Régionales 2015 : l'association Anticor accélère la "normalisation" du FN, qui applaudit

Politique

ÉTHIQUE POLITIQUE - A l'approche des élections régionales, l'association Anticor propose aux candidats de signer une charte éthique garantissant la transparence de leur futur mandat. Grande nouveauté : elle s'ouvre désormais au Front national, jusqu'ici écarté. La "réparation d'une injustice", assure le FN.

Les élus FN pourront désormais se prévaloir du cachet "éthique" de l'association Anticor. Alors que cette organisation propose aux candidats aux élections régionales de signer sa nouvelle Charte éthique - un ensemble de 7 points censés garantir leur exemplarité -, elle accompagne sa démarche d'une petite révolution interne : la fin de la mise au ban du parti d'extrême droite.

L'exclusion de Jean-Marie Le Pen citée en exemple

Une position aux antipodes des fondements de cette association créée en 2002… après l'accession de Jean-Marie Le Pen au second tour de la présidentielle. La nouvelle politique est résumée dans un mail interne du président de l'association, Jean-Christophe Picard, dont plusieurs médias, dont metronews, ont eu connaissance mardi soir. "Le conseil d'administration a considéré qu'il n'était pas possible d'écarter une tête de liste signataire au seul motif qu'elle appartiendrait au FN", écrit-il aux responsables de l'association.
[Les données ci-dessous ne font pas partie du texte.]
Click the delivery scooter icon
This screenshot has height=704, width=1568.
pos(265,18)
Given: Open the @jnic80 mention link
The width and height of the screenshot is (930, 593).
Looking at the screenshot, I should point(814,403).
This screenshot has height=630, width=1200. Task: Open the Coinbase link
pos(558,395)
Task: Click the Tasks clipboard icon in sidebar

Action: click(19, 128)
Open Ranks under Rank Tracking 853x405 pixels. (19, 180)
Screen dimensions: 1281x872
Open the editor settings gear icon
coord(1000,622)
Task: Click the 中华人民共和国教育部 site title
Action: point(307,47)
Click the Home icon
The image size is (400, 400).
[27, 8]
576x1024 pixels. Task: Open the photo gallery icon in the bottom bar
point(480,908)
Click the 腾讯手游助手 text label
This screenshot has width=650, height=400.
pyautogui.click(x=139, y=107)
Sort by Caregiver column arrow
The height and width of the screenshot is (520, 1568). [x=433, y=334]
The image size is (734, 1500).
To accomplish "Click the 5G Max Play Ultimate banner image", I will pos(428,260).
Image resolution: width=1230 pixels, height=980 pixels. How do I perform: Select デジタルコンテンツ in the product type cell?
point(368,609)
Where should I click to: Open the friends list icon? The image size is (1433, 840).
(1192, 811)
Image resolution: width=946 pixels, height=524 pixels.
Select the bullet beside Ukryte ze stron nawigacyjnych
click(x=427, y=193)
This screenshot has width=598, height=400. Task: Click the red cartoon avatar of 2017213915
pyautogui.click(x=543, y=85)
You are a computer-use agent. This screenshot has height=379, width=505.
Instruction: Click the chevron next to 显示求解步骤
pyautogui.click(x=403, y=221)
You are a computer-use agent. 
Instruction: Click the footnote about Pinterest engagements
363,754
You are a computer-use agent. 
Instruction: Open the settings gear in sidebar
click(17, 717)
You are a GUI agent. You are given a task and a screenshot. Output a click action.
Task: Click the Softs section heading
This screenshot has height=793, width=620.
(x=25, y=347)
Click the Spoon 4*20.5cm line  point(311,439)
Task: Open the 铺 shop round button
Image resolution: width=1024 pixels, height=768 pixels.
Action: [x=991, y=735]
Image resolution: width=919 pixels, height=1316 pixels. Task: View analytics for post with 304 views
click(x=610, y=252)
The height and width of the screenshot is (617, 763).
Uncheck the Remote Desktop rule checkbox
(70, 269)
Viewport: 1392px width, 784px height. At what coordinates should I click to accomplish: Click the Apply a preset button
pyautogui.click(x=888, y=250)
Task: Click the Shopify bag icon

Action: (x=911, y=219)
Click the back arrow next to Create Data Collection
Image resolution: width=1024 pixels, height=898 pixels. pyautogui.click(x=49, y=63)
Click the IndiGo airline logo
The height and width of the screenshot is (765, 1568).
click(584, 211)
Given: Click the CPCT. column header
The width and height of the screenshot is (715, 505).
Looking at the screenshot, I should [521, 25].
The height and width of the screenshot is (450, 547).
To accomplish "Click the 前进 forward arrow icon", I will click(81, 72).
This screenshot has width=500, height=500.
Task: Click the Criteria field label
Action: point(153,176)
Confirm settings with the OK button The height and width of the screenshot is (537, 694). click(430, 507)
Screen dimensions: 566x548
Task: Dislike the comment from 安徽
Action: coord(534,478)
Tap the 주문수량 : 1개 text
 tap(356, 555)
Pour justifier cette appréciation, Jean-Christophe Picard précise : "Le conseil d'administration a notamment considéré que ce parti avait suffisamment changé, comme en témoigne la récente exclusion de Jean-Marie Le Pen". Interrogé par le Lab , le président d'Anticor assume et se montre plus précis encore : "Il faut, dit-il, arrêter de stigmatiser le FN. C'est une stratégie qui n'est pas efficace et qui n'a jamais marché". Et de justifier cette position par le fait "qu'on entend maintenant en dehors du FN des propos pires", un clin d'œil aux sorties de Nadine Morano sur la "race blanche".

"La réparation d'une injustice"

En tout cas, le FN est ravi de l'invitation. "Nous y voyons la réparation d'une injustice", indique à metronews son secrétaire général, Nicolas Bay. "C'est une démarche de sagesse de l'association, qui semble faire le constat lucide qu'on ne peut pas écarter un parti qui rassemble 25 à 30 % des électeurs." Et de promettre : "Nous étudierons cette charte des régionales avec attention".

En proie à des dissensions internes l'an dernier, Anticor avait déjà connu ce débat. Le précédent président, Jean-Pierre Guis - écarté de l'association - assurait encore, début 2014, que " faire signer la charte éthique au FN ne serait pas une bonne chose ". Depuis, la fameuse "normalisation" est passée par là.